What a Butterfly Boasts In

It is now midnight, I am watching an Autumn Leaf caterpillar in the midst of pupating itself as I write this in my notebook. Maybe it’s the coffee. My husband and kids were already sound asleep and I left my phone in the bedroom. I do not have any picture or video taken of the process so attached here is a video I took from the YouTube.

As I watch the caterpillar attaching itself to a stem; twitching, squeezing and shrinking itself into almost one third its original size some four hours ago, I cannot help but to contemplate on the meaning of its life.

What is the purpose of this little creature’s life? To be a beautiful butterfly. And then what? Be a bird’s prey, or die some 30 days after?

Ah, if only it could talk, the caterpillar would have protested! Why the hassle, why the painful process?

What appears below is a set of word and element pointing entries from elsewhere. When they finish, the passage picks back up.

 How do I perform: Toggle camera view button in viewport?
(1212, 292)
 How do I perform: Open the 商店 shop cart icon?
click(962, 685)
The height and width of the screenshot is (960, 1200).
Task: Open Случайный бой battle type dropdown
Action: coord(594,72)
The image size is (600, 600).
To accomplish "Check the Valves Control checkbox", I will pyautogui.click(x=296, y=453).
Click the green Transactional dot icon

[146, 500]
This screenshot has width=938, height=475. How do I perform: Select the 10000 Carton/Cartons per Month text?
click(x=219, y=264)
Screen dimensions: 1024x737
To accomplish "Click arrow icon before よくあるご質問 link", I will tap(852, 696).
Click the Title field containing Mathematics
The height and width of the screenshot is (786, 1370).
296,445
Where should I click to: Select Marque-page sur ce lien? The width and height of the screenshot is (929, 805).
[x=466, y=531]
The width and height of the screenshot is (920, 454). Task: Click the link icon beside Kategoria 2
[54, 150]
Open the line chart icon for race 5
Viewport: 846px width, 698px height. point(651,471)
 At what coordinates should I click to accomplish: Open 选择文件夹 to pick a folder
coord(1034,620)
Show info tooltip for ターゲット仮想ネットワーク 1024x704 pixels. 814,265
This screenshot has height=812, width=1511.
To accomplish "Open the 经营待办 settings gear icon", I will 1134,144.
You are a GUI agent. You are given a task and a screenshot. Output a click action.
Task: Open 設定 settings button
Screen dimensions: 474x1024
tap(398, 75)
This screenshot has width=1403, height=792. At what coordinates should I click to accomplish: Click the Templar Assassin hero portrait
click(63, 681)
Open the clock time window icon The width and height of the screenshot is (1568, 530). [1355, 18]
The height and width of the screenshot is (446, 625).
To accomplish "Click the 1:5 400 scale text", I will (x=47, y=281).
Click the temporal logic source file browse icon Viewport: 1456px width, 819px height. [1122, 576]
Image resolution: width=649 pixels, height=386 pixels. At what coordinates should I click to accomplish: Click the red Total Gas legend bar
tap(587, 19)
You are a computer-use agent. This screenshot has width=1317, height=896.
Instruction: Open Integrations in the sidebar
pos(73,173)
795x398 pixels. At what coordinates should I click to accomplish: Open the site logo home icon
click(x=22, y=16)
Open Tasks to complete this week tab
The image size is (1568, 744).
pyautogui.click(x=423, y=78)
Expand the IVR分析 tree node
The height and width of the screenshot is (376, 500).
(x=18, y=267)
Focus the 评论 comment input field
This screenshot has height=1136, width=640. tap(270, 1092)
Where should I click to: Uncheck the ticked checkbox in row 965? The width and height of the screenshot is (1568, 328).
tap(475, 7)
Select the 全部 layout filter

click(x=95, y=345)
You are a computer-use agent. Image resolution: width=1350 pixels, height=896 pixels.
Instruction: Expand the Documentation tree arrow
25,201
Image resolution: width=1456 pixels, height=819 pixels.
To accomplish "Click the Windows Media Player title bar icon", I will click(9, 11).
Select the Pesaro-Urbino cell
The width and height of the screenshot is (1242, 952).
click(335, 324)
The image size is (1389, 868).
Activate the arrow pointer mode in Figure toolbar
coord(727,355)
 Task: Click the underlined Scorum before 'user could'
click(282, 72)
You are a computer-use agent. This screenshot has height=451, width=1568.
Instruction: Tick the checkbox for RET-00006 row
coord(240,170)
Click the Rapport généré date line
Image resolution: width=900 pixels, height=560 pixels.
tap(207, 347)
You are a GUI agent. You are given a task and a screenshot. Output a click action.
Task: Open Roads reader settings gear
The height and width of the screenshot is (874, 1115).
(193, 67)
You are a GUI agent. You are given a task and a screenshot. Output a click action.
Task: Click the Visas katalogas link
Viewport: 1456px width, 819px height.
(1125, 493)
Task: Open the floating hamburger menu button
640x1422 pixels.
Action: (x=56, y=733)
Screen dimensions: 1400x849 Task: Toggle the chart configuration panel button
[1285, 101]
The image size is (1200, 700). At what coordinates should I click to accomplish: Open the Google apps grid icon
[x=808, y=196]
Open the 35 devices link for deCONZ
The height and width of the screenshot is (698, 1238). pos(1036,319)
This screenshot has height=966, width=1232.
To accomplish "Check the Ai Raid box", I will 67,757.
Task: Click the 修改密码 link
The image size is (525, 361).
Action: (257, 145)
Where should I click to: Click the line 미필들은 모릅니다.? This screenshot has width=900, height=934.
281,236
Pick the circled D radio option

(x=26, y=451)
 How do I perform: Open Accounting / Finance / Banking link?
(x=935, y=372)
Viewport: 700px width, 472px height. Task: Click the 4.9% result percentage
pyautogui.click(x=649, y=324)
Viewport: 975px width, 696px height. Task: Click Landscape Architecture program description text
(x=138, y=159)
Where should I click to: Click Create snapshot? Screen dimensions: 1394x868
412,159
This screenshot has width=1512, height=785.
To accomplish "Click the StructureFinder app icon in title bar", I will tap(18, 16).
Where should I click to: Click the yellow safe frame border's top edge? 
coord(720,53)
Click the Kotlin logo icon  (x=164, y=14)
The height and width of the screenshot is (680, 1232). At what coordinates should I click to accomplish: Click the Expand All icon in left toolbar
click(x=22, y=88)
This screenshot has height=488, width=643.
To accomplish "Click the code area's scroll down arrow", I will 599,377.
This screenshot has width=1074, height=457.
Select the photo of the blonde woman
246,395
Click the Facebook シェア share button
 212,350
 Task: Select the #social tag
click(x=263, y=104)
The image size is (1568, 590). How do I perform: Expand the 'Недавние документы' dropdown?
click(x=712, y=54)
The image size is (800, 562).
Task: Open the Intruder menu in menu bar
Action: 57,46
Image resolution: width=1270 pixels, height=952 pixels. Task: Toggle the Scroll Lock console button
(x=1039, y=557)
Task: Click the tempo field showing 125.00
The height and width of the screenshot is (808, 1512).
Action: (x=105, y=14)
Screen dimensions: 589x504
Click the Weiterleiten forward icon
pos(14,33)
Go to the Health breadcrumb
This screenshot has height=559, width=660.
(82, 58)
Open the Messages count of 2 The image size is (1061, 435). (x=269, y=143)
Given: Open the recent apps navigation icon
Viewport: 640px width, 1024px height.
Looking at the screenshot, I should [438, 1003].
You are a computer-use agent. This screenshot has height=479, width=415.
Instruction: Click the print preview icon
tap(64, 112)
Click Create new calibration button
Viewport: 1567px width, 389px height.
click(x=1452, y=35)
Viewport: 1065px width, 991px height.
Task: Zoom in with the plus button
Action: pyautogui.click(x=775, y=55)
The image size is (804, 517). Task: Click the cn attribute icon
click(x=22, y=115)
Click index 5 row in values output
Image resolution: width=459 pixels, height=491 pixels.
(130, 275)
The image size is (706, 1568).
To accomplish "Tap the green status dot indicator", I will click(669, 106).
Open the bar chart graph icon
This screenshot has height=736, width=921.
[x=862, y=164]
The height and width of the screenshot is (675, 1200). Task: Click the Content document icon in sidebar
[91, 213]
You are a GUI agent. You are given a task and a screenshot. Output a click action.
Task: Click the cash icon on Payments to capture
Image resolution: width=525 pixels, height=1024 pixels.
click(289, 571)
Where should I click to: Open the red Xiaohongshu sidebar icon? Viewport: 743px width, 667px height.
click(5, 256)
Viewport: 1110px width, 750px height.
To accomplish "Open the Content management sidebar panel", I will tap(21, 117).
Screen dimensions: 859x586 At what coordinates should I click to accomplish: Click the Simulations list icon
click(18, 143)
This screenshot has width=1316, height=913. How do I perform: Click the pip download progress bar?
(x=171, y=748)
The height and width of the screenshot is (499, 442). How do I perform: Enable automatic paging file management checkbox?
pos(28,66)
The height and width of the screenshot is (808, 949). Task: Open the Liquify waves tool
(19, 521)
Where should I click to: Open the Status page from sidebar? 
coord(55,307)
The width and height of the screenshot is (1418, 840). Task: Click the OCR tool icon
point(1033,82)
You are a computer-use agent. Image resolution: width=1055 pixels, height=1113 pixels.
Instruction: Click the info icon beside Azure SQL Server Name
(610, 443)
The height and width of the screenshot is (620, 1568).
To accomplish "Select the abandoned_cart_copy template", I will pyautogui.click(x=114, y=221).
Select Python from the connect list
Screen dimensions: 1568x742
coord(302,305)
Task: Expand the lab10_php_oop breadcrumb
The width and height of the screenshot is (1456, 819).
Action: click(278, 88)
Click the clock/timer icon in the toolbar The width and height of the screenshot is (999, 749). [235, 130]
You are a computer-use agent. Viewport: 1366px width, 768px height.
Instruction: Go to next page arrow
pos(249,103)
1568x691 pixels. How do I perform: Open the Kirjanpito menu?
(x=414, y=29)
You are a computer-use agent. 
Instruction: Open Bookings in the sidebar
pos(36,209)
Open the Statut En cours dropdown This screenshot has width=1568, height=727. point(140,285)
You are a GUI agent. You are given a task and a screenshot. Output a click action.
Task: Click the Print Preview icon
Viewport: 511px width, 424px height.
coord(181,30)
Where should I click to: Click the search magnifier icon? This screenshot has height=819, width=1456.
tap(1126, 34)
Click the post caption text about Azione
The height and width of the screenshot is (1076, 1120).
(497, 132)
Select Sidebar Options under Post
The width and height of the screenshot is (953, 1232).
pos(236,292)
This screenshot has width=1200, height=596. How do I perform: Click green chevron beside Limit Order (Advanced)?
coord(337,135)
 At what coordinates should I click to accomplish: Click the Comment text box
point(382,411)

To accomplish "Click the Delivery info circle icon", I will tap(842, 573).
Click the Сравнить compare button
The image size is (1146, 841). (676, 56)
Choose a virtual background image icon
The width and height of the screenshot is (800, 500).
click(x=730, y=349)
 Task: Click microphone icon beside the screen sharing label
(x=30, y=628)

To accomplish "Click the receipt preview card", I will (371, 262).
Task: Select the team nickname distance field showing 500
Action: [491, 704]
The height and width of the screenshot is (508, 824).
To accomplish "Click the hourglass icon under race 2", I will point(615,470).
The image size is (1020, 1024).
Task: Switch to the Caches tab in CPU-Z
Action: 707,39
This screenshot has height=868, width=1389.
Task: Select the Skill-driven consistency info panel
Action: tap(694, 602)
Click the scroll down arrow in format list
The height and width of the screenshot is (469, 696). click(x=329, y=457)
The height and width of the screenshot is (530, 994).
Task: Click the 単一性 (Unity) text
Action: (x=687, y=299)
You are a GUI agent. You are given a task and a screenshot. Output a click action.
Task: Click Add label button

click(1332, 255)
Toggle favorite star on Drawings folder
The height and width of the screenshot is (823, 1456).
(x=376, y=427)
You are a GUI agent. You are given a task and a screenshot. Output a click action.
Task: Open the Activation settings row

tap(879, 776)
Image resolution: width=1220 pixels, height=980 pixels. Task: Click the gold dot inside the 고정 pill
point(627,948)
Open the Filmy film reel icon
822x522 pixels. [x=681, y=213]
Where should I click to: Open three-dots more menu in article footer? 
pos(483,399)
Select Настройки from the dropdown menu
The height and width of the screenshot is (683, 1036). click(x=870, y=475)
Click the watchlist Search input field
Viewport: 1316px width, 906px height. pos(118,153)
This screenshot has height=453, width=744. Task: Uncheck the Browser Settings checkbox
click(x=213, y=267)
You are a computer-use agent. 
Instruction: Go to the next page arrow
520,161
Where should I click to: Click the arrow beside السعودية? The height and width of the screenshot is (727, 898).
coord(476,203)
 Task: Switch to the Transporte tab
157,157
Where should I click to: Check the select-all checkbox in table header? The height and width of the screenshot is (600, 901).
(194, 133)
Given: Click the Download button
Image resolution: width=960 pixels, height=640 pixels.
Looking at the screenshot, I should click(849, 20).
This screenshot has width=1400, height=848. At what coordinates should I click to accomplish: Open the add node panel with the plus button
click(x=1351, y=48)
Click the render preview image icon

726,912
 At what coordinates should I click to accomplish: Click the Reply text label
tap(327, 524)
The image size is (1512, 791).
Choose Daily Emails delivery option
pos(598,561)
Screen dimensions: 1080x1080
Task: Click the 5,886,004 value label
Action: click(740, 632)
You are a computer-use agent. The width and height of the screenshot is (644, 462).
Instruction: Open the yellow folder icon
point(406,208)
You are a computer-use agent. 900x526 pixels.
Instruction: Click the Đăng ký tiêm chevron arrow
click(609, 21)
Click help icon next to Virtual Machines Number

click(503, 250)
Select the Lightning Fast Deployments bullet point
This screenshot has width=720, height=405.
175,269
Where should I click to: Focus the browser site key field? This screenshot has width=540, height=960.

For such a pathetic purpose, that cannot be!

But thanks be to GOD, as one watches the caterpillar’s journey from one ugly, creepy thing; molting itself into a pupa, and to finally emerging as a splendid butterfly, one cannot only learn about the life cycle of a biology subject, or contemplate on life’s meaning, without also raising to his lips praises to the magnificent GOD, the Creator of this little caterpillar, and of all living beings.

In fact, it is impossible for one to observe the Nature, and not be awed by its beauty, order and wisdom. And as one stands in awe of the wonder of all these, it is impossible not to acknowledge its Creator and lift up proper praises due Him.

No, I say so not because of an overly religious sentiment. Instead, it is the most making sense response. Just as one should naturally credit the artist behind a masterpiece, and applaud the composer behind a moving music, acknowledging the existence of a brilliant Mastermind behind the very existence of this caterpillar, and give Him glory for the awe-inspiring handiwork that the final beautiful butterfly is, is only the most natural, honest and logical thing to do.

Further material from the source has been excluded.